We witnessed the first symptoms of this in the environmental destruction caused by industrialization. We are now witnessing the controlled leeching of profits, that is the harvesting of human energy, from every human being on the planet, through an intentionally-designed, centralized, technologically-driven organism.

That was my revelation. But I had to travel to a meeting in Chicago to have it reinforced. It was the trip that did it. I, along with several thousand other passengers, was herded like livestock through miles of yellow cordoned, serpentine walkways through international airports to have my papers checked, my baggage X-rayed and my body scanned. (I was even singled out for a new, random full-body scan--or a full-body grope; my choice).

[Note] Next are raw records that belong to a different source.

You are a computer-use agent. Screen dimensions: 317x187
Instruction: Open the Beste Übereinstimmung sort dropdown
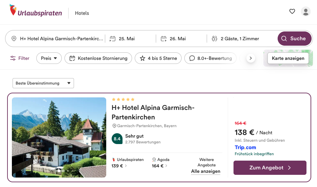click(43, 83)
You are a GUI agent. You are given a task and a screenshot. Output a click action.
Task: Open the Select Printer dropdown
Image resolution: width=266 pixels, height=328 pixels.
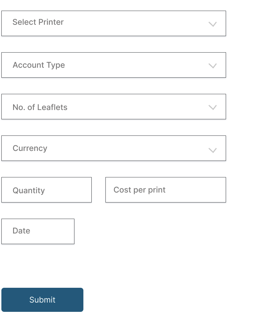(114, 23)
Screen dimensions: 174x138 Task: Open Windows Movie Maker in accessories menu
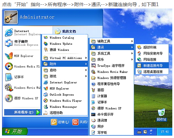[x=112, y=72]
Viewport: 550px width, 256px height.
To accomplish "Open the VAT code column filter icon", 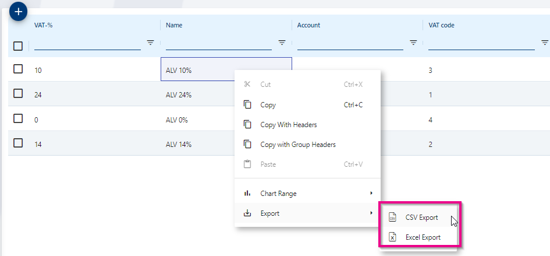I will point(545,43).
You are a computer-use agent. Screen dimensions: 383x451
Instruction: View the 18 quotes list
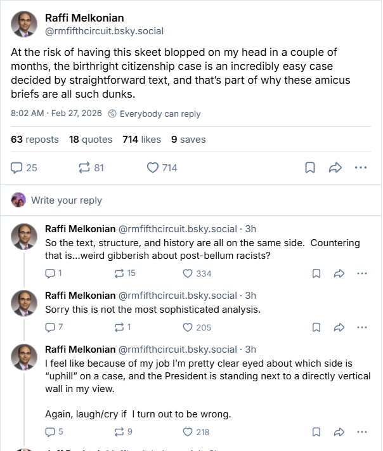click(91, 140)
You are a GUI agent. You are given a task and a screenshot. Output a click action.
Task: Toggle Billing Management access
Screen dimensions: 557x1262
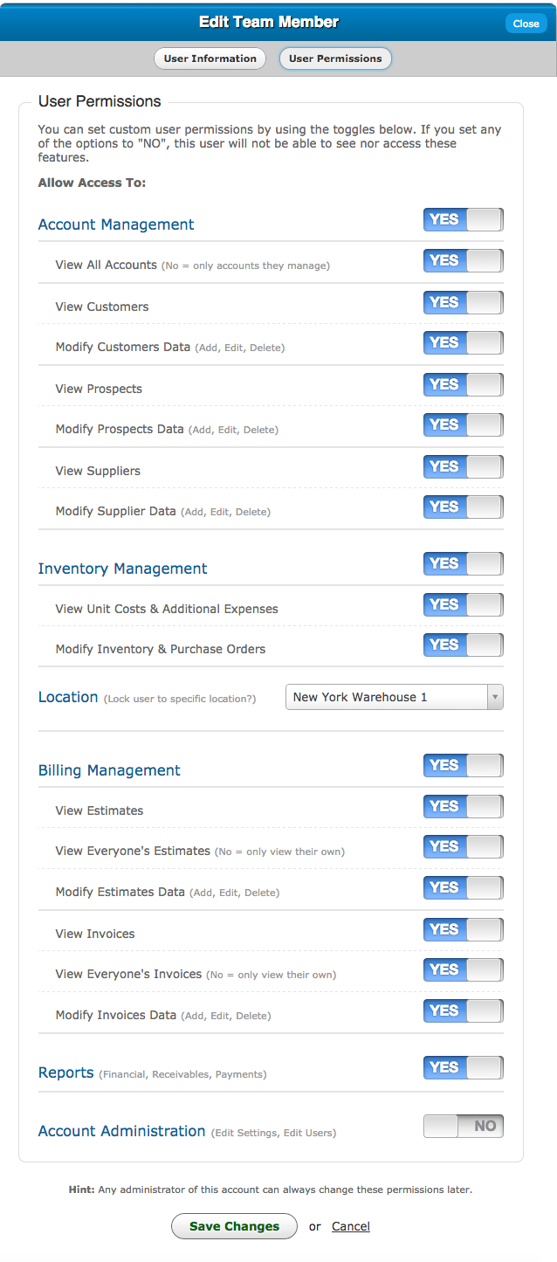463,766
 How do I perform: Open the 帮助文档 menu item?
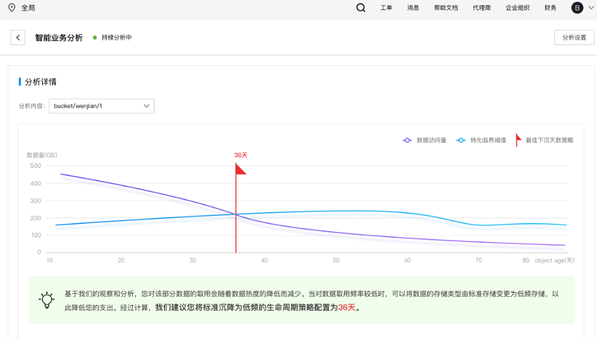click(445, 8)
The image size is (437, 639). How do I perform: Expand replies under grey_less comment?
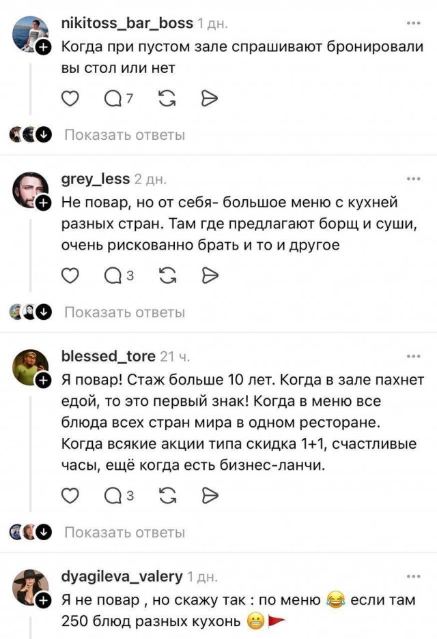[x=125, y=312]
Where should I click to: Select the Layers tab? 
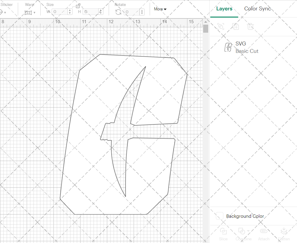[x=224, y=9]
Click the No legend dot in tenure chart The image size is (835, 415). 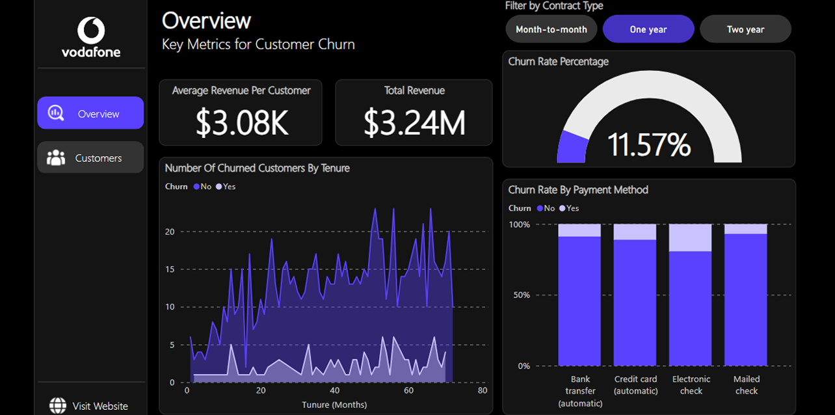196,187
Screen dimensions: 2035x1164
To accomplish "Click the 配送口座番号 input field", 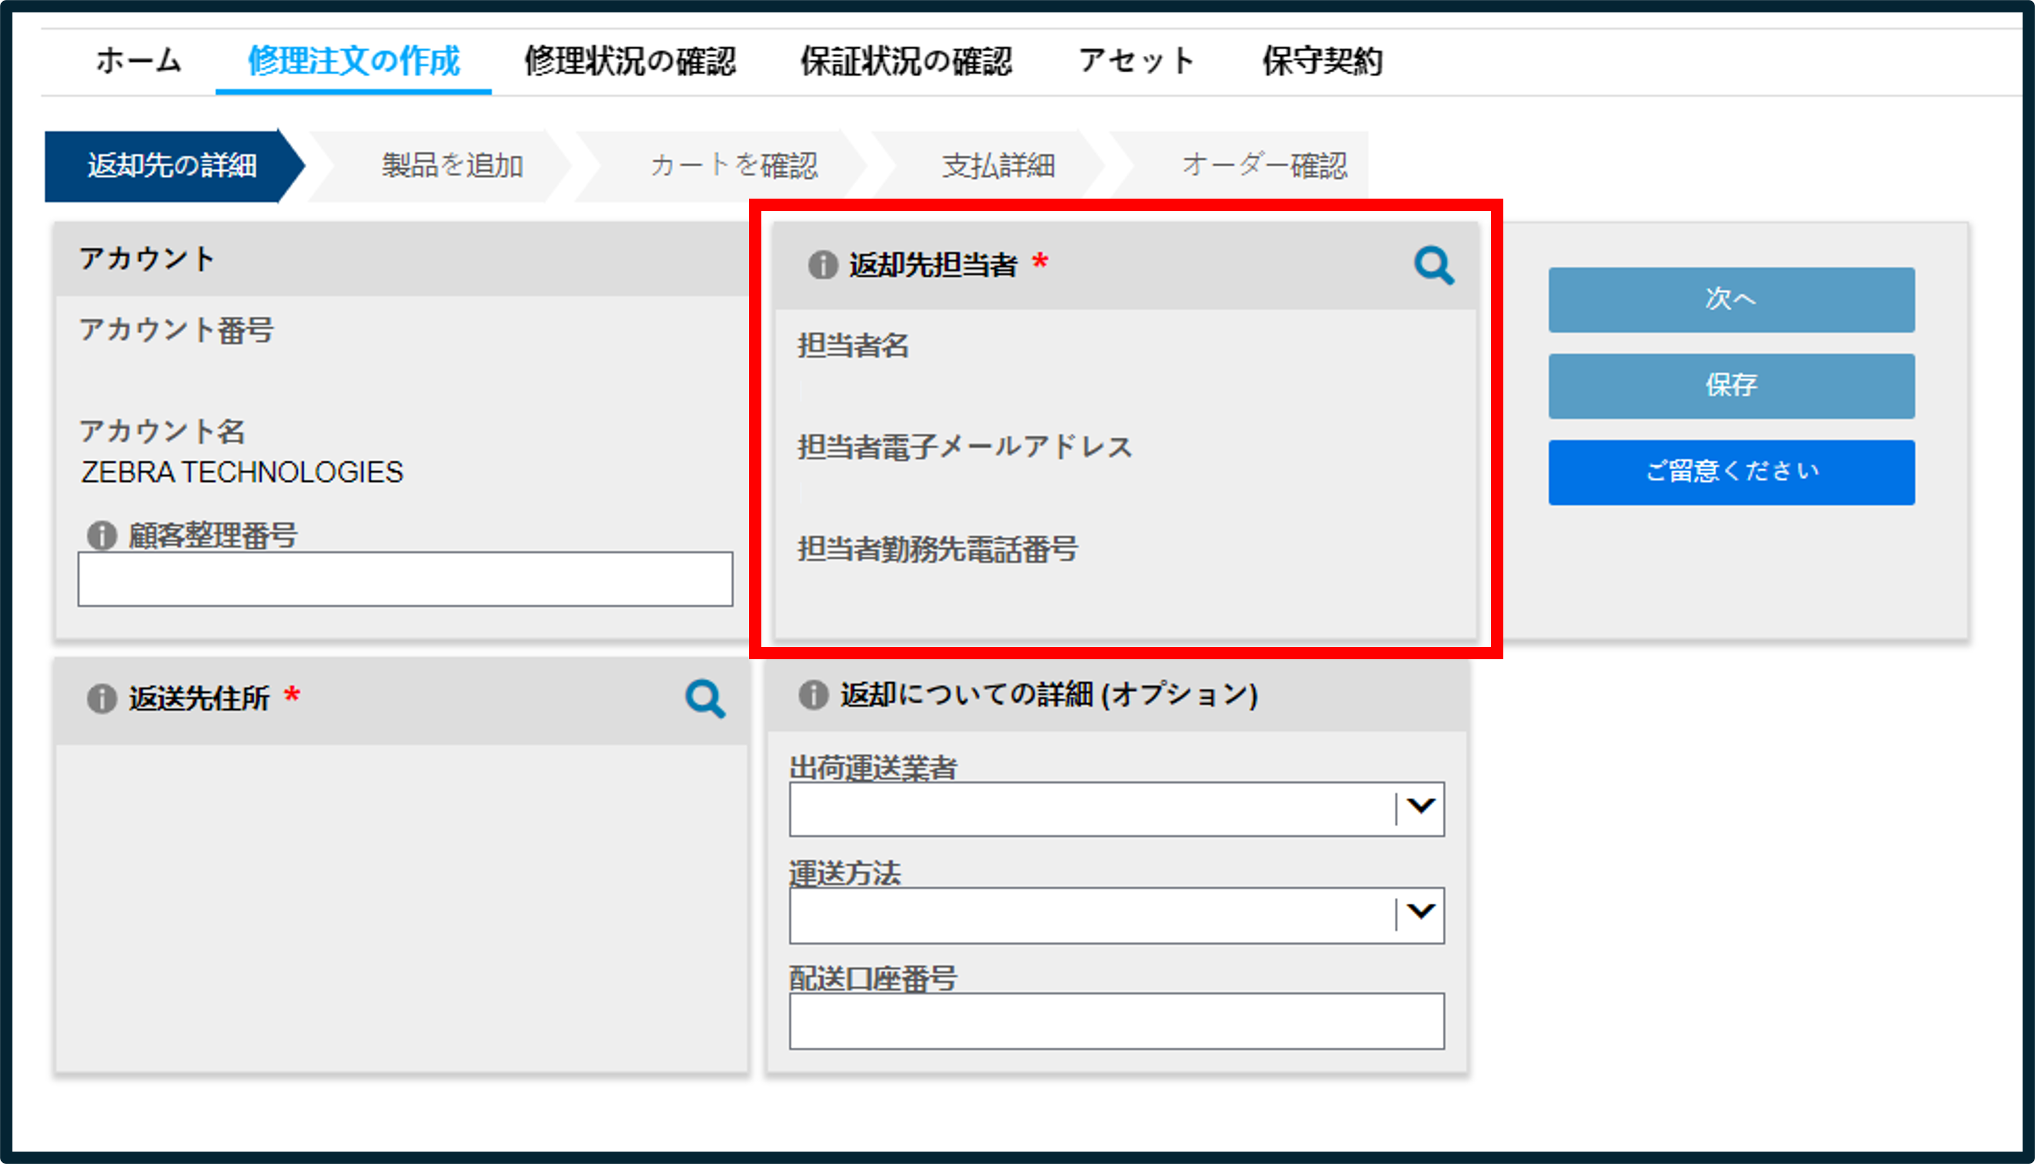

I watched as my fellow travellers, virtually all of us peaceful, law-abiding citizens, acquiesced to this indignity. Rather than putting an armed guard on every plane, if it really were terrorism we feared, we we’ve been conned into investing trillions of dollars to train ourselves to accept the basest submission.

The humiliation our system is imposing humanity is now global. Not to mention the new class of militarized, psychopathic bullies we've created and are now enduring. I can only conclude that the effect is not for security but for the mindless control of the subjugated masses to continue the harvest.

So, what can we do to staunch the relentless bleeding of our fellow human beings? The answer? We have to put a stop to this suicidal process of putting profits above everything else. That means rebuilding a conscience-driven government disconnected from corporate interests. And if we think about it, that's not really so hard to do.

Because our living planet, in all of its marvellous diversity, desperately needs time to heal.